GIVEN PASSAGE:

■ ■ ■

A family of Turks living in Berlin is riven when one younger member’s queer sexuality emerges in drama Hijamat, the earnest but underwhelming latest from Iranian-Turkish writer-director Nader Saeivar, and a competitor for the Crystal Globe at Karlovy Vary this year.
Much is made in the film’s publicity and programming material of the involvement of auteur Jafar Panahi, who serves as the film’s editor and one of its three producers. He had the same credits for Saievar’s 2024 feature The Witness, one of several collaborations between the two. (Saievar co-wrote Panahi’s recent award-winner It Was Just an Accident and also was involved in Panahi’s features 3 Faces and No Bears.) However, this drawn out, sometimes clunky issues-driven drama lacks flow, although it has moments, including an oddly tacked-on but still compelling bit of scenery-chewing from a seldom-seen Nastassja Kinski as a mentally unwell neighbor.
Hijamat
The Bottom Line
Shame and secrets eat the soul.
Venue: Karlovy Vary Film Festival
Cast: Kida Khodr Ramadan, Jael Cem Ilhan, Nicolette Krebitz, Aziz Capkurt, Moritz Bleibtreu, Nastassja Kinski, Vedat Erincin, Derya Durmaz
Director/screenwriter: Nader Saeivar
1 hour 43 minutes
Although, like Panahi, Saeivar has a reputation as something of a dissident within the Iranian film world, where he still teaches in a Tehran university and makes films that are openly critical of the regime, one can only wonder if some kind of self-censorship has muddled the clarity of his storytelling here. That’s an especially tempting conclusion since there are passages that take flight, not least a bravura opening sequence shot as a fluid oner that tracks a little boy arriving at a party as the feted guest of honor.

■ ■ ■

PROBLEMS TO WORK ON:
- a) In the Hijamat review, what roles does Jafar Panahi have on the film?
- b) From the Hijamat review, extract the stretch from "A family of" through "Vary this year.".
Rely only on the Hijamat review for your answers.

DATASET:
■ ■ ■

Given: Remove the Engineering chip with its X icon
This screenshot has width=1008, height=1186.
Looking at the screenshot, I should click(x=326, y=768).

■ ■ ■

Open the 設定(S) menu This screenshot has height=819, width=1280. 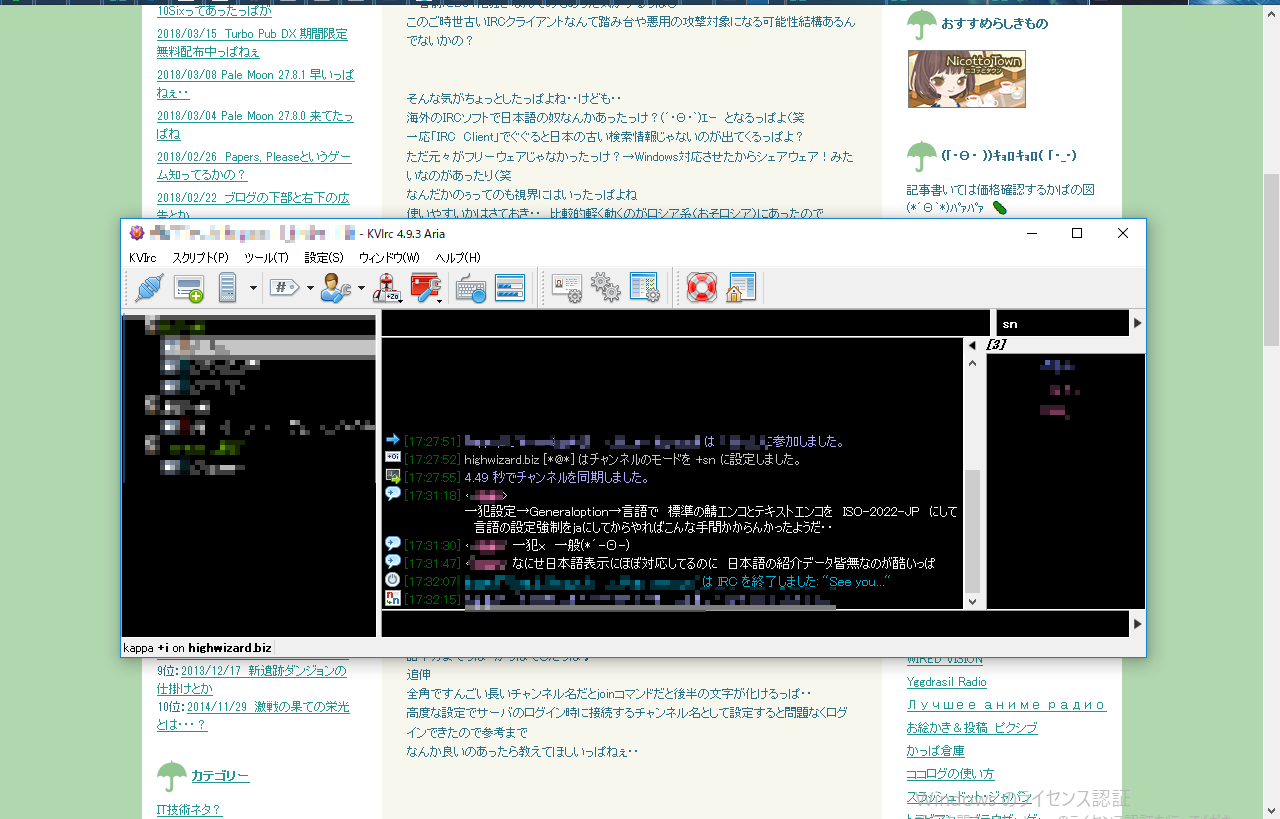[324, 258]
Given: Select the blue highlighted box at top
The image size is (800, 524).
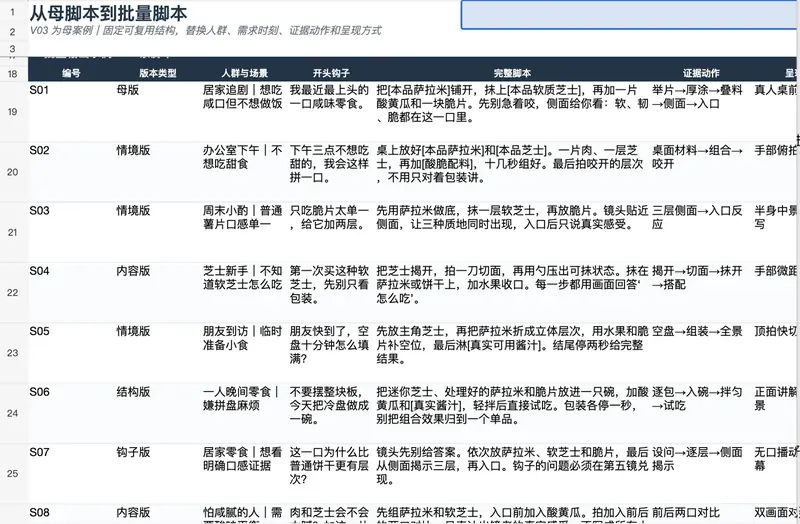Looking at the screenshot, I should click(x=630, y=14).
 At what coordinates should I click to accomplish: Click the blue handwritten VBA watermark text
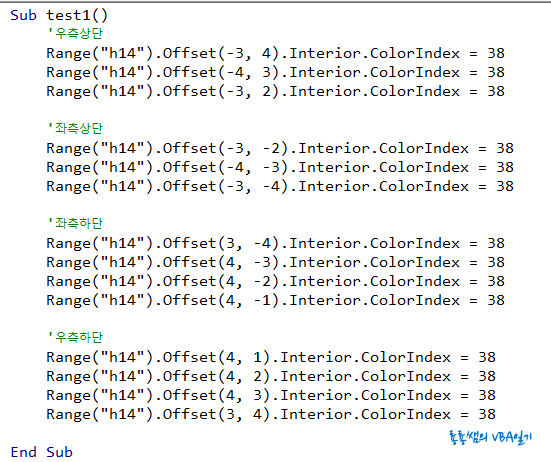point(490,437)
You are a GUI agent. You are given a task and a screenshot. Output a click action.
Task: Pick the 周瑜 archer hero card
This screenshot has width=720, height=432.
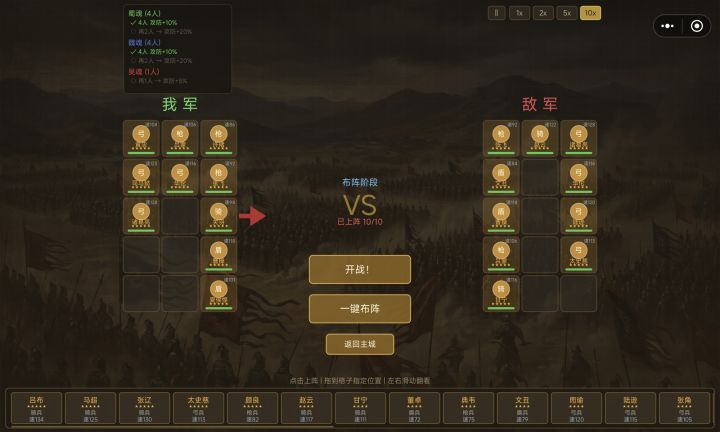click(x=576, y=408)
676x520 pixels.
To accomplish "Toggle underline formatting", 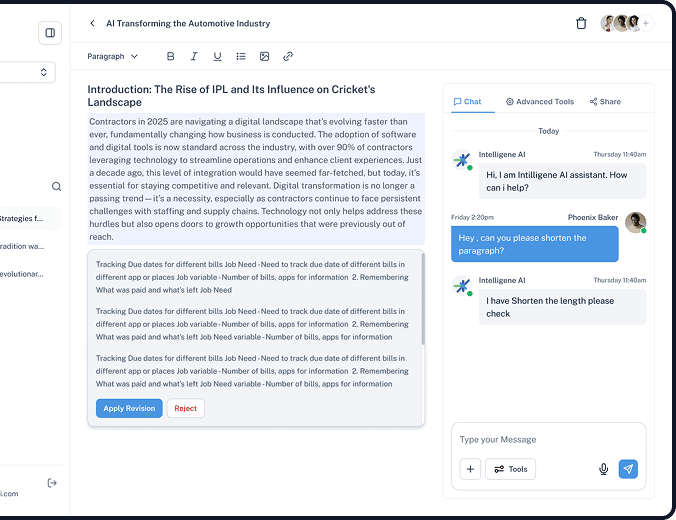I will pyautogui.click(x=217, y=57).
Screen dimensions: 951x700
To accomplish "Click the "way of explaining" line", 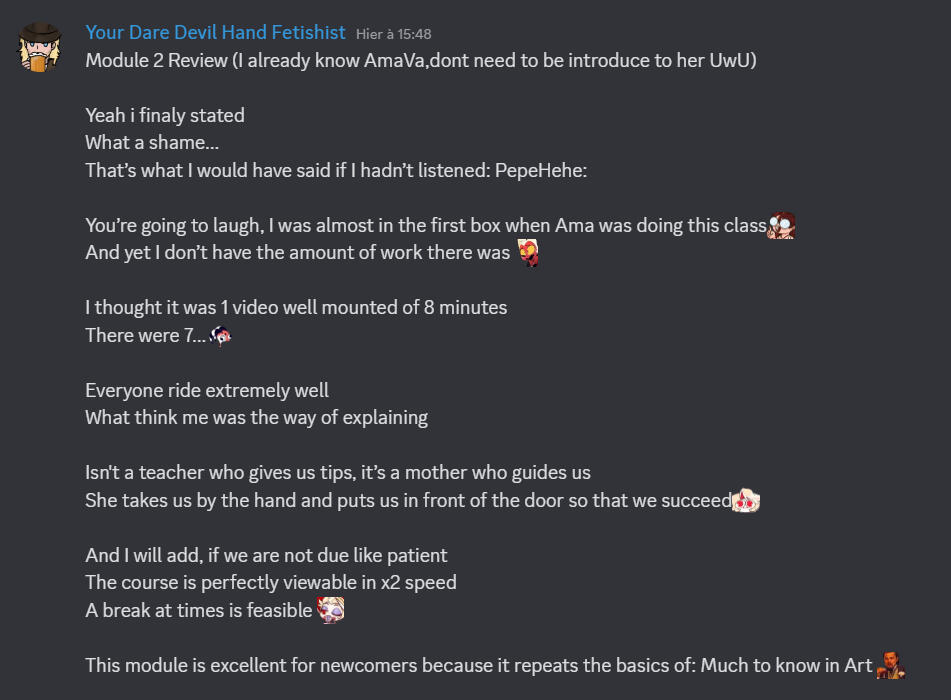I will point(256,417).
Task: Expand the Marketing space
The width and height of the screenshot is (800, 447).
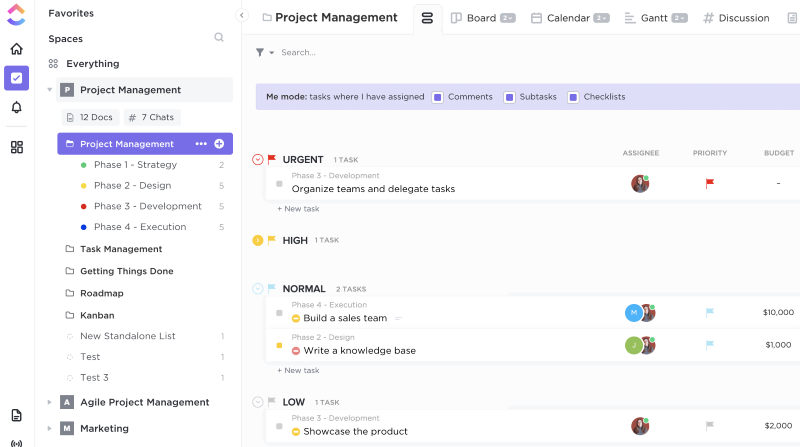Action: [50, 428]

■ ■ ■

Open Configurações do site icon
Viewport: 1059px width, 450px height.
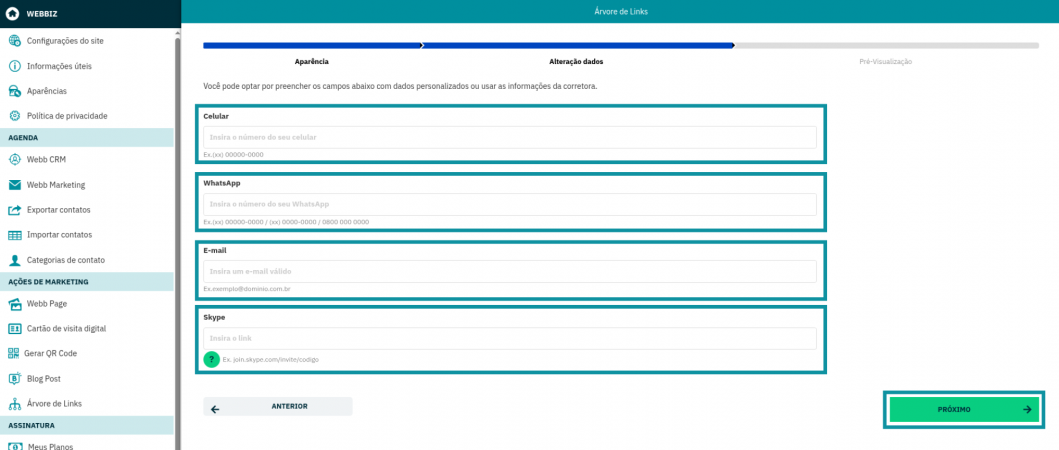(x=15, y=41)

■ ■ ■

YOUR RESPONSES:
- a) He is the film's editor and one of its three producers.

- b)
A family of Turks living in Berlin is riven when one younger member’s queer sexuality emerges in drama Hijamat, the earnest but underwhelming latest from Iranian-Turkish writer-director Nader Saeivar, and a competitor for the Crystal Globe at Karlovy Vary this year.